* _Brief_
All lines from the one with "Open the items per page dropdown showing 50" to the end of the data: return those exactly, and only those.

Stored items
···
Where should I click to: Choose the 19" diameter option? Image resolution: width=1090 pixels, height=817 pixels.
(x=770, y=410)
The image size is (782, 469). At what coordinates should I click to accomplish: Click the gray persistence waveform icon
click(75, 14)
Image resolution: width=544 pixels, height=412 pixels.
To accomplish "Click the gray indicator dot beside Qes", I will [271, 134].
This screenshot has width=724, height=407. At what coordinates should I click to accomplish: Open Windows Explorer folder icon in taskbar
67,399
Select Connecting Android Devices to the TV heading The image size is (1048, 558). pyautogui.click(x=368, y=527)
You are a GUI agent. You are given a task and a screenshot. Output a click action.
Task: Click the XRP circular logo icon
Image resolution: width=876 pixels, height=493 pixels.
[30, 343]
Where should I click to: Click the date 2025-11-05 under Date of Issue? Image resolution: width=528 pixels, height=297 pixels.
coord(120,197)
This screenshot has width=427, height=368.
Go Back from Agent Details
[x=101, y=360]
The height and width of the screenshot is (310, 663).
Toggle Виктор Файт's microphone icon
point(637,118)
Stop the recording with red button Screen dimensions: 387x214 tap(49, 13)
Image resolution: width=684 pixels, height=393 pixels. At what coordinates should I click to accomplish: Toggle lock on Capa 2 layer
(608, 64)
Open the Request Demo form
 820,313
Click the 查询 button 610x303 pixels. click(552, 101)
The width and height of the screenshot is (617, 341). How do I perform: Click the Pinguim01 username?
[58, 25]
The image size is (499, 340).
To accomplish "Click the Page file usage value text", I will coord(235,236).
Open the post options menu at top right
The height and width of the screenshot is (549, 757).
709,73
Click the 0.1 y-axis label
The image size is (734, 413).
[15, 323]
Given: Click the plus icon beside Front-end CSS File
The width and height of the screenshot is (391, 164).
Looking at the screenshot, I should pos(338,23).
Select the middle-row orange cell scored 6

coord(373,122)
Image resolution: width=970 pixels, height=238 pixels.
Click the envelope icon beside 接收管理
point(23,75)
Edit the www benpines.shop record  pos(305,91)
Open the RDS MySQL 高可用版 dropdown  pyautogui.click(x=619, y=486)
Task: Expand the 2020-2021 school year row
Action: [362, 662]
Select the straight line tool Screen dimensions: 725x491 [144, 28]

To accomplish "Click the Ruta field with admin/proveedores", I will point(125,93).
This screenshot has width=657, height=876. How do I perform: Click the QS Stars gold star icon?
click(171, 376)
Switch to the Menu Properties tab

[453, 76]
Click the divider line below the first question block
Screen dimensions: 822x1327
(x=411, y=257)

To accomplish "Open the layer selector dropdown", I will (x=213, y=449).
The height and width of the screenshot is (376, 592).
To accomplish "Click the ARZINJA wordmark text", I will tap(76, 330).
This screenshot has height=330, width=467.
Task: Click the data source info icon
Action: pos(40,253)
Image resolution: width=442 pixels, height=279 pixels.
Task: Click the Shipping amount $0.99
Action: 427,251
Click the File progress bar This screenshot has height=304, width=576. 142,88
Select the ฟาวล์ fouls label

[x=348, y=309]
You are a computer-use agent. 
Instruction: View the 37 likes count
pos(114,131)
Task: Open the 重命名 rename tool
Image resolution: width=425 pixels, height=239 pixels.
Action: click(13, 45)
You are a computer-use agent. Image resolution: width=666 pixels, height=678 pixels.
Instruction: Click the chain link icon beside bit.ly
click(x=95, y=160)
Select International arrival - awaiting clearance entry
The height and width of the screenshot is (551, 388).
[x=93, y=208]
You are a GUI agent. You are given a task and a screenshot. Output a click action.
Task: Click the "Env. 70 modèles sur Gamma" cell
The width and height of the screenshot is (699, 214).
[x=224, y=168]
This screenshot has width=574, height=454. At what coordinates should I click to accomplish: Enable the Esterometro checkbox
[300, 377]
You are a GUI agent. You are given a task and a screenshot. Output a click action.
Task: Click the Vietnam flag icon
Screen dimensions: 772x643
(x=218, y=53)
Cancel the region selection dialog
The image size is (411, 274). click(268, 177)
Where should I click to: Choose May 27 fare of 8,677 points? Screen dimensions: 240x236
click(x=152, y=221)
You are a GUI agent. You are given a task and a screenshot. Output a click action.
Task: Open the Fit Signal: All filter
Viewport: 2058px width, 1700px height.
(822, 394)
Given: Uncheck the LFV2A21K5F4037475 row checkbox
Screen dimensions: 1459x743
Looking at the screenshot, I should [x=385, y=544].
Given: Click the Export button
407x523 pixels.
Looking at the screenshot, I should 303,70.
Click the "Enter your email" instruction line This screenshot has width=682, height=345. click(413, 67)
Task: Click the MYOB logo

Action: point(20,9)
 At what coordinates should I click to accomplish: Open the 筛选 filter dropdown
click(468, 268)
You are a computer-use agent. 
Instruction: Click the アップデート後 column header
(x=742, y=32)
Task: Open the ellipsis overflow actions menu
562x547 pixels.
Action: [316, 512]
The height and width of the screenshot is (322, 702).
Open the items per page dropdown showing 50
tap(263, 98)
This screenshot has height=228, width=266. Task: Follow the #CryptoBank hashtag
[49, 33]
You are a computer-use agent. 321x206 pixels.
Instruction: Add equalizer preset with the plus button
···
* _The completed task_
Open the items per page dropdown showing 50
tap(263, 98)
This screenshot has height=228, width=266. Task: Follow the #CryptoBank hashtag
[49, 33]
You are a computer-use agent. 321x206 pixels.
Instruction: Add equalizer preset with the plus button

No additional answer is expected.